HOUSTON — After eight days of sitting around riding out Hurricane Harvey, Saqib Kahn was ready to get back to normal life.
“How much TV can you watch?,” Kahn told BuzzFeed News, as he strode through mud and filthy ankle-deep floodwaters in a collared shirt, dress pants, and new rain boots in the Energy Corridor neighborhood of west Houston.
Kahn started a new job last week in logistics at oil company Schlumberger. His second-floor home unaffected and his car safe in the parking garage, the only thing stopping him from heading back to work was the flooded entrance to his apartment complex.
Hundreds of his neighbors faced the same problem.
“If I don't get to work, I don't get money,” said Andres Sarcos, a deliveryman for Amazon. “I need to get back to work as soon as possible.”
Their luck finally changed over the weekend when another neighbor, Khalil Zibdeh, drove his company’s tow truck through the deep water and onto the building’s driveway, bringing scores cars to the other side of the flooded area. Residents just had to walk a few minutes through the mud to get to their vehicles.
“You guys are going to heaven,” said one resident as Zibdeh and his partner towed her car to freedom. “I really needed this.”
By Sunday, Houston had gone four straight days without rain. Restaurants were once again bustling, the Astros played in their downtown ballpark, and "95% of the city is dry," Mayor Sylvester Turner said. The city was getting back to work.
But for many residents hoping to restart their lives, the storm had stripped away the asset they needed most to return to routine in a metropolitan area geographically larger than New Jersey: their cars.
Flooding from Harvey’s record-setting rainfall turned the city into a sprawling scrapyard of drowned vehicles. By some estimates, at least 500,000 and as many as 1 million automobiles were destroyed by the rising water.
That left a large segment of the city’s population scrambling to figure out how to get to work, go to the grocery store, and run all the errands that had backlogged during those wet days when the main focus was staying alive and dry.
More than 94% of residents own cars in this city, which developed around its spoke-and-wheel freeway system and is notorious for long commute times and heavy traffic. The demand for replacement cars has been high.

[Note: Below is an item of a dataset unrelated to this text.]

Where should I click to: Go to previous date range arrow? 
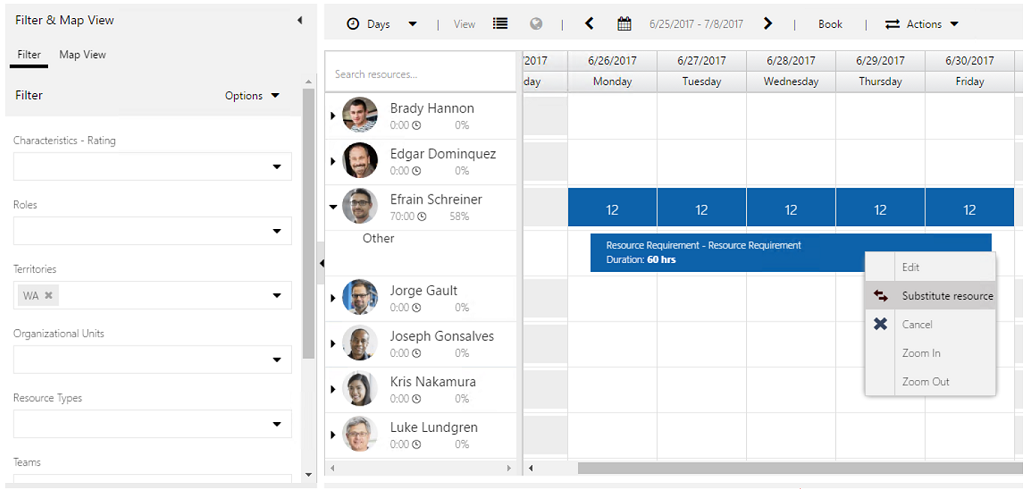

Many, like Jarron Timothy and Bright Ihezue, have been unable to rent a car despite their insurance coverage as agencies rush to send more vehicles to the area.
While Timothy’s company has allowed him to work from home in the meantime, Ihezue, a University of Houston student who works as a restaurant server, doesn’t have that option.

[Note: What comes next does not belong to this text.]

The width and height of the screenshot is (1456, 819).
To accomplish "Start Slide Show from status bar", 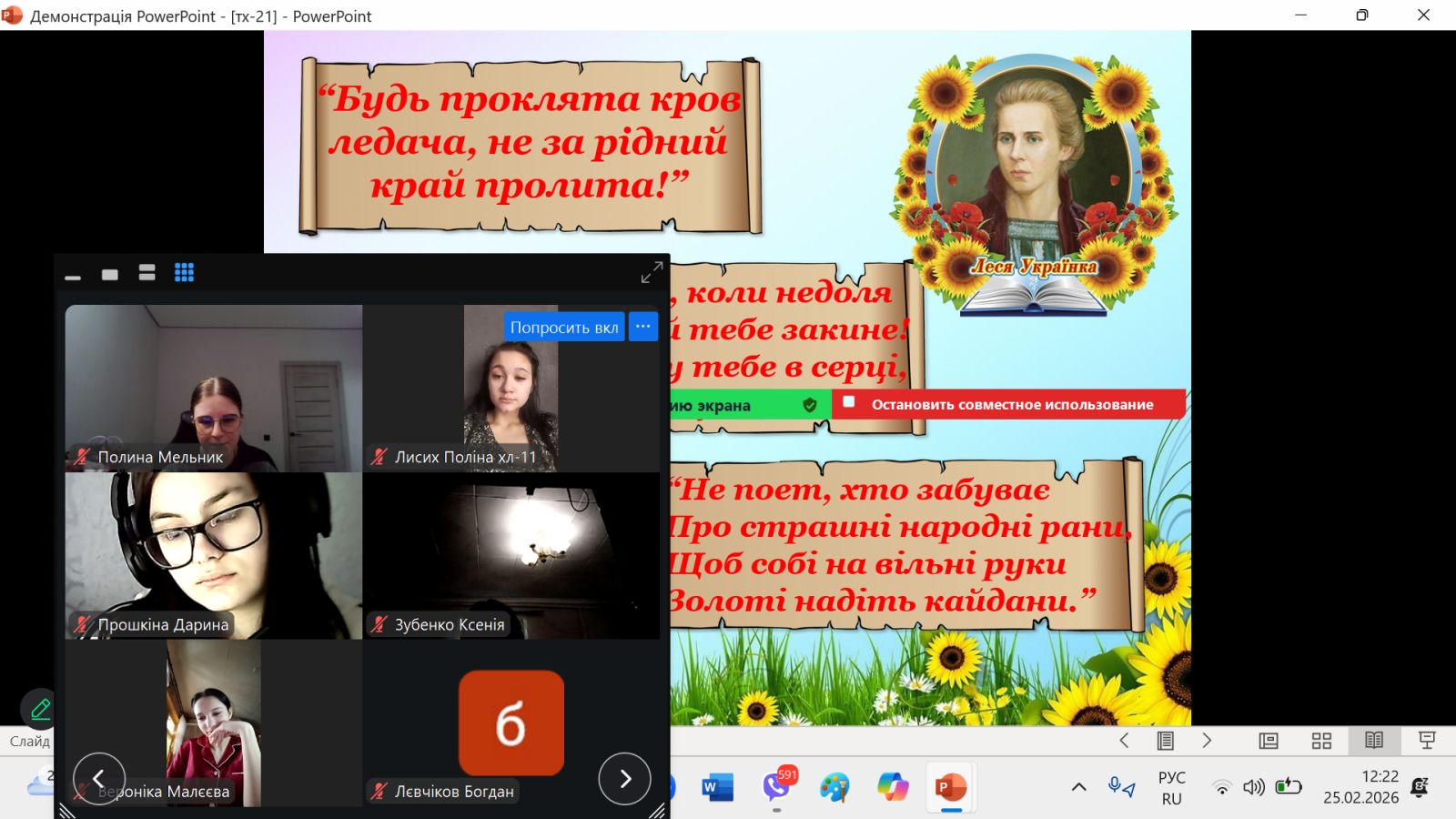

“A lot of my money has gone to Uber," said Ihezue, who lost his 2012 Dodge Avenger in the floodwaters. “I spent $30 just going to get a haircut.”
For others, losing a car means turning to the city’s bus system, which is spread thin and relatively limited across the massive metropolitan area.
"It’s really difficult because you can get places on buses but they don’t necessarily drop you where you need to be and you don’t necessarily have a good path to walk," said Amber Parker, a public school teacher who lives in Robindell, in southwest Houston.
Her beloved silver 2004 Hyundai Santa Fe, nicknamed Lily, was flooded in her driveway and is a total loss. Parker now relies on lifts from friends to get around and plans to start carpooling or catching the bus to work — a ride that takes more than twice as long than by car.
"For me, losing my car really puts things in perspective," said Parker. "How does one get around this city if one doesn’t have a car? Those of us with cars just take for granted that we can go wherever we want at anytime we want, while there are citizens of our population who don’t have that ability."
It’s a particular dilemma for those not only unable to return to their cars but also their homes.
More than a week after the storm, Kenneth Hurst has still not returned to his west Houston apartment, which sits in a neighborhood so inundated by water that on Saturday Mayor Turner announced mandatory evacuations for the area.
Hurst, who is staying at the NRG Stadium evacuation shelter while he awaits a temporary housing voucher from FEMA, hopes he'll be placed in a hotel near the software company where he works as a customer service representative. But he expects he will be far from the only evacuee aiming to stay near the center of the city.
"Having a car in this city is essential," said Hurst. "This is not New York. This is not DC. This is not one of those major metropolitan cities with public transportation that you could get around the clock."